Mlita: entre terre et ciel, la mémoire de la Résistance
L'Orient le Jour
Par Scarlett HADDAD
Reportage
À plus de mille mètres d'altitude, dans un site extraordinaire, adossé à la montagne mais surplombant la côte, avec la mer pour horizon, Mlita expose son nouveau complexe dédié à la Résistance. Inauguré vendredi 21 mai par un discours du secrétaire général du Hezbollah, ce complexe vise à maintenir vivante la mémoire de la Résistance, sur les lieux mêmes où les jeunes combattants creusaient, dans les années 80 et 90, les grottes à l'intérieur de la montagne et gravissaient à pied, leurs roquettes sur le dos, les versants pour effectuer des opérations contre les positions israéliennes et celles de l'ALS toutes proches.
On aurait pu s'attendre à une construction pompeuse et arrogante aux couleurs vives, et c'est un véritable complexe qui se fond dans le paysage vert et gris qui s'offre aux yeux des visiteurs.
L'idée directrice du projet est venue de Imad Moghniyé, mais elle a été exécutée après sa mort par un jeune architecte du Hezbollah qui en a étudié les moindres détails d'abord pour faire vrai et ensuite pour multiplier la symbolique et les messages lancés dans toutes les directions. L'objectif est de raconter la Résistance à travers ses débuts difficiles et presque artisanaux jusqu'à la libération de 2000 et l'apogée de 2006. De la place principale, le parcours commence par une longue escalade par les sentiers de montagne, jalonnée de lance- roquettes de tout genre, de matériel logistique et même de brancards disséminés dans les broussailles, avec de temps en temps des bouquets de fleurs pour marquer le lieu où un combattant a été tué. Il y a même une tombe toute prête, creusée par un combattant qui est toujours en vie, et elle a été laissée telle quelle. Le clou de ce passage est la grotte creusée par les combattants en plein dans la roche, avec des murs renforcés, une salle pour dormir, une autre pour le commandement où les émetteurs débitent en permanence leur « musique de fond », et des équipements poussiéreux rangés le long des murs. Le visiteur a vraiment le sentiment de se trouver au cœur de l'action, tant tous les détails sont étudiés pour donner une impression de réalité. Après la grotte, c'est le bunker avec son arme au bout qui perce à travers la lucarne laissée par le béton et les sacs de sable.
Le parcours se poursuit à travers la montagne le long de ce qui est appelé « la ligne de feu », pour aboutir à l'espace de la liberté, qui consiste en une sorte d'esplanade à la vue imprenable, où un extrait du discours du secrétaire général Hassan Nasrallah prononcé à Bint Jbeil le 25 mai 2000 est exposé, ainsi qu'un autre datant de 2006, dans lequel Nasrallah demande aux habitants du Sud de tenir car « la victoire est au bout de l'épreuve ».
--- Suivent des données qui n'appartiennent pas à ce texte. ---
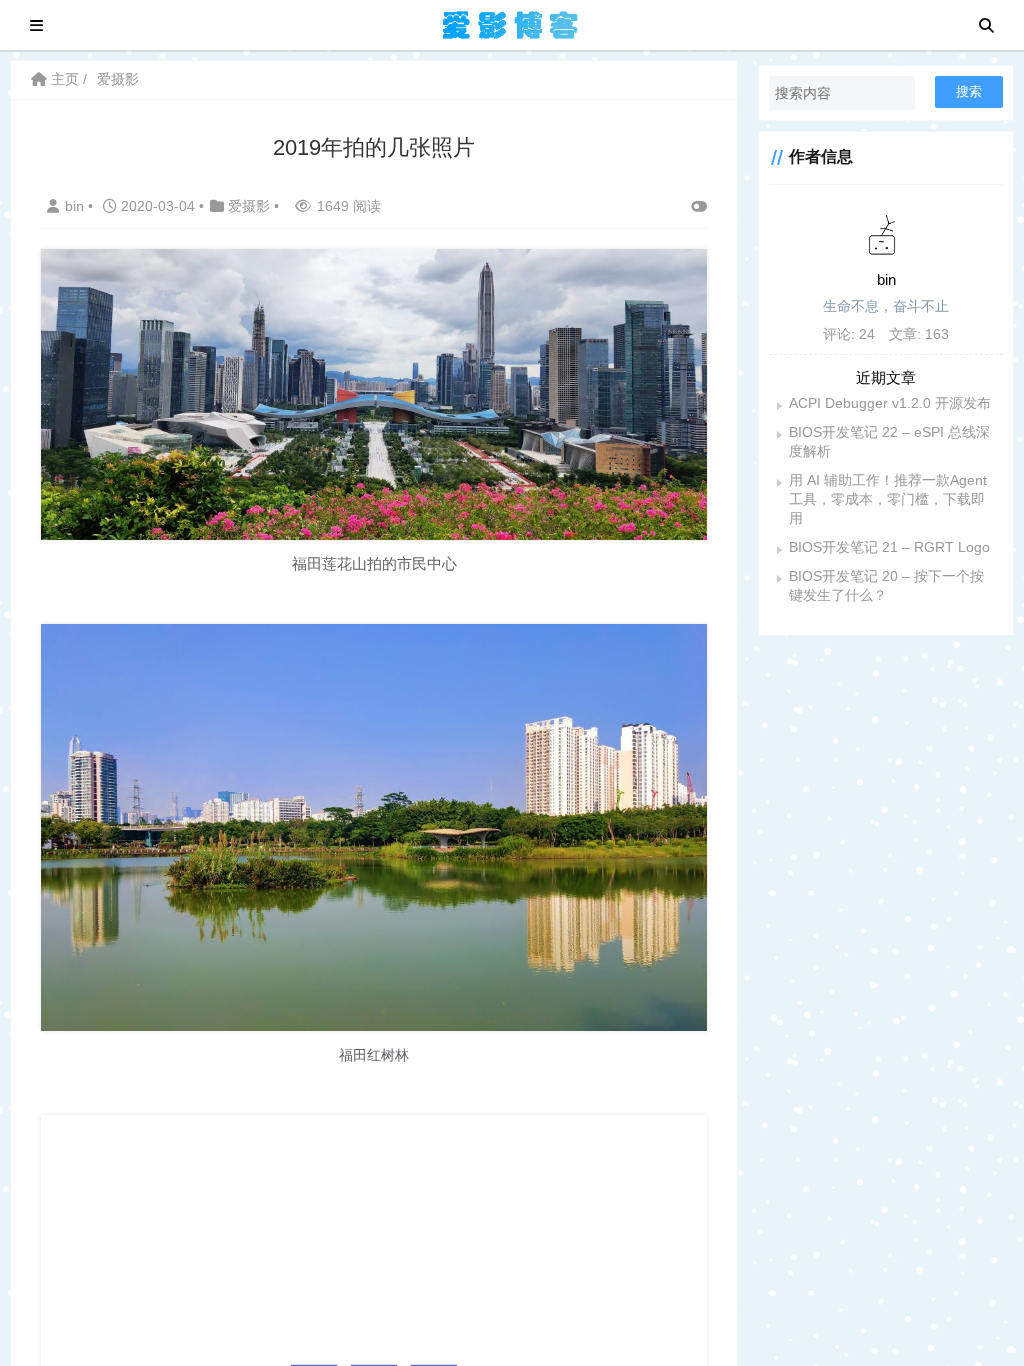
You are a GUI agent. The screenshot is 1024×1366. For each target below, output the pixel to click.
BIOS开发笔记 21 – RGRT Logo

Dans ce projet, où même les roches basaltiques ont été apportées pour se fondre dans le paysage gris et vert, chaque lieu a une symbolique particulière et le tout a une certaine cohérence. Au fond de la vallée, il y a le cimetière des blindés et des armes israéliennes, savamment disposés pour se fondre dans la roche, au milieu c'est le parcours du combattant, jalonné d'épreuves et de passages dangereux, et au sommet, c'est la place de la Victoire, tout près du ciel. Entre ces points, il y a une salle d'exposition, où le Hezbollah détaille ses butins de guerre ainsi que des informations sur la structure de l'armée israélienne, ses dernières modifications avec une mise à jour régulière et ses banques de données. Le tour se termine par une carte d'Israël avec les cibles que peuvent atteindre les armes du Hezbollah et qui atteignent le sud de l'État hébreu... Parmi les armes exposées tout le long du parcours, il n'y a pas de Scud, mais des spécimens de tout l'arsenal qui a servi pendant la guerre de 2006, notamment les missiles antichars et anti-forces navales. À la question de savoir pourquoi le Hezbollah expose ainsi ses équipements et son mode de fonctionnement à travers les grottes souterraines et s'il ne craint pas de donner des indications aux Israéliens, les cadres du parti répondent dans un sourire : « Tout cela est dépassé, nous avons désormais d'autres moyens et d'autres techniques... »
Jusqu'à présent, le projet a coûté 4 millions de dollars, mais seule la première étape a été achevée. La deuxième consiste dans la construction d'un téléphérique qui relierait Mlita à Sojoud, et la troisième sera consacrée à l'édification d'un complexe hôtelier avec restaurants et piscines, bref un lieu unique en son genre au Moyen-Orient. Car le Hezbollah souhaite faire de cet espace dédié à la mémoire un but de pèlerinage festif, pour bien montrer que Résistance et joie vont de pair et que même si le martyre fait partie de ses croyances, la vie reste un bien très précieux dont il faut profiter.